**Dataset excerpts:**
# # # #
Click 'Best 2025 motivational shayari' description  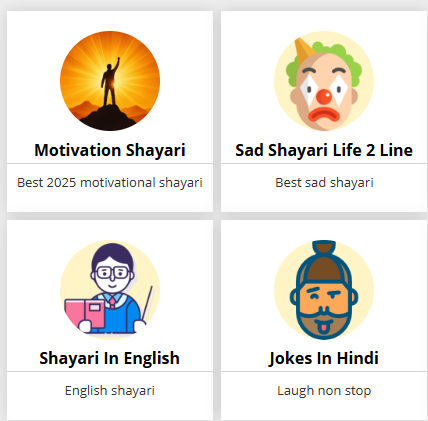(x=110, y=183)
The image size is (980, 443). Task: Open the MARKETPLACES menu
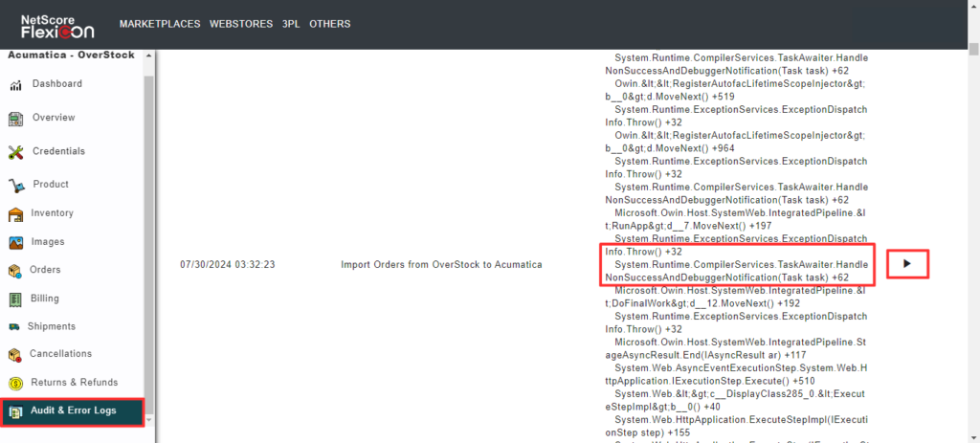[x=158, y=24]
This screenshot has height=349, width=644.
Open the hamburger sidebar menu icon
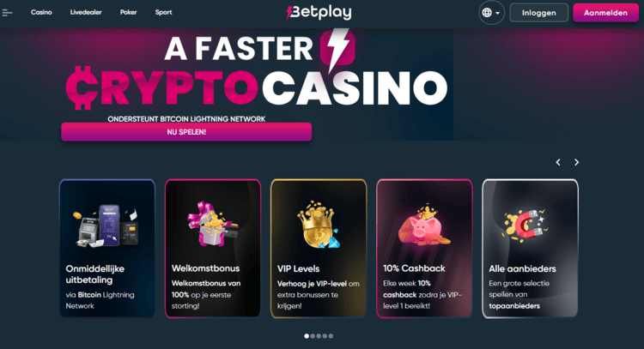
# # # #
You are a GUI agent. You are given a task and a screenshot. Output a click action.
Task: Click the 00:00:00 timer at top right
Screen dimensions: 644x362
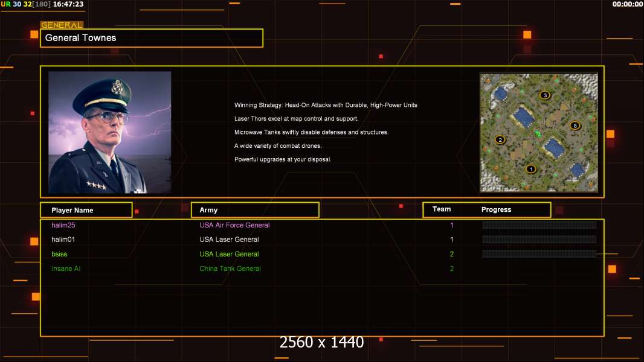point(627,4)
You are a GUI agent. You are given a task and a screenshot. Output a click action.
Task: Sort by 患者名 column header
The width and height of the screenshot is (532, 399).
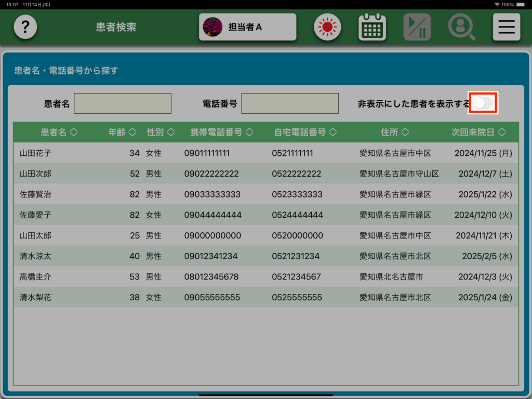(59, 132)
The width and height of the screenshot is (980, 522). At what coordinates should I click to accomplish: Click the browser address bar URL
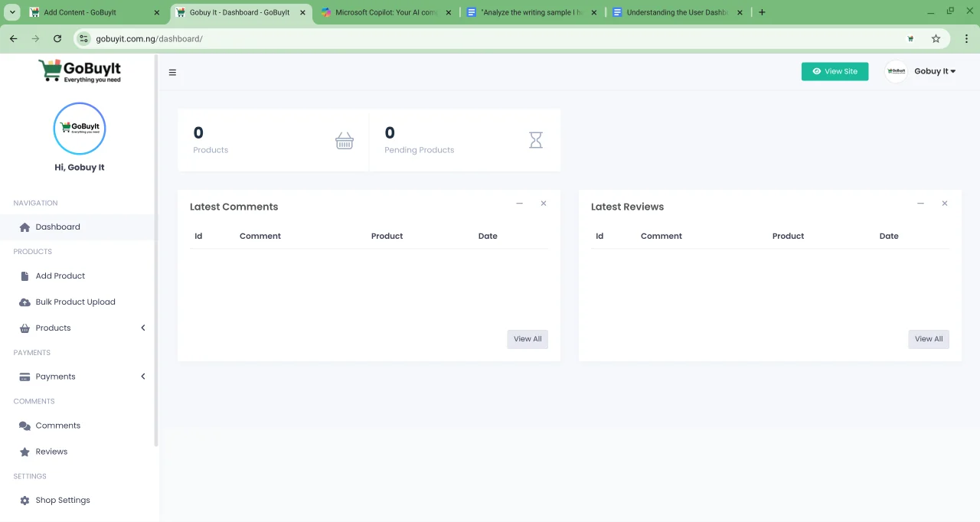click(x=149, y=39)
# # # #
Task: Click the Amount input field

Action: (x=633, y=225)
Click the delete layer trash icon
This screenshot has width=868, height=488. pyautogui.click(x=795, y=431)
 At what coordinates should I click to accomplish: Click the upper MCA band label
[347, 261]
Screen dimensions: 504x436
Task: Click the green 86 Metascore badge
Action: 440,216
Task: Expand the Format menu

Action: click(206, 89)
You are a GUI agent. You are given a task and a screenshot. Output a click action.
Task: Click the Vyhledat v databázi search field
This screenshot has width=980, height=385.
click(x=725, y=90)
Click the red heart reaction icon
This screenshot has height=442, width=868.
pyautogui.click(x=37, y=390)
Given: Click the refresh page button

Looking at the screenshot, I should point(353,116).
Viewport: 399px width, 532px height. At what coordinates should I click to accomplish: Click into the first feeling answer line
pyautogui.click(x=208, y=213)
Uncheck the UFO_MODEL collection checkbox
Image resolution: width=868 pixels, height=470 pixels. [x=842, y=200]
# # # #
**WORK TASK:**
The copy should hold only the lines from the one with "The image size" through the one with "Open the hamburger sidebar menu icon", exactly as they stand above. Leave out the pictures.

**OUTPUT FOR THIS EXERCISE:**
The image size is (980, 443). Task: Open the MARKETPLACES menu
[x=158, y=24]
This screenshot has height=349, width=644.
Open the hamburger sidebar menu icon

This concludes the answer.